Contribution to the Assessment of the Quality of the Pre-Analytical Phase of Medical Biology Tests at the Ibn Sina University Hospital in Rabat

Abstract

The study of the nonconformities (NC) literatures in medical biology report that between 60-85% of laboratory errors are produced during the pre-analytical phase, which are often external and escapes the biologist's control. The objective of our study was to identify the factors at the origin of non-conformities during this phase at the University Hospital of Rabat. A mixed analytical descriptive study realized between August 2019 and August 2020 based on a non-compliance form, a self-questionnaire, an observation grid, focus groups and semi-structured interviews. We also set up the Deming wheel PDCA as well as the work tools (BRAINSTORMIN, 5M, ISHIKAWA).
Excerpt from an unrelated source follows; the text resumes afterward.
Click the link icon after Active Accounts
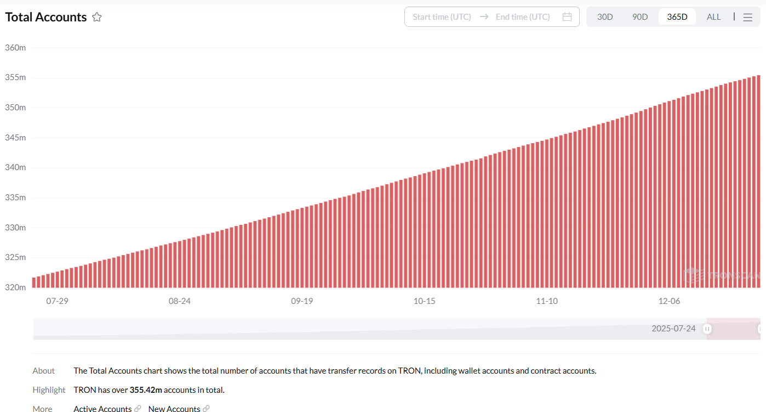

Our results show that 22 % of the prescriptions of biologic tests are drafted by nurses and not doctors this in the absence of an updated list of biological exams. The samples are taken at 88,1% by unqualified personnel and 95 % without any guide or manual. For the traceability aspect, the name of the sampler is never placed on the sheet of examination, age, sex of the patient; time and nature of the sample are often not mentioned in the label vials of samples. Transportation is made by pneumatic cylinder system and sometimes by unqualified staff in absence of procedures for packaging and transportation equipment without traceability. The reception of samples is carried out by untrained staff on the error management of the pre-analytical phase. They result at first from a major defect of coordination between the laboratory and the services, then by the lack of continuing education and the weak competence of the staff involved in this process and finally compounded by the lack of manual sampling, procedures for packaging, transport, reception and triage.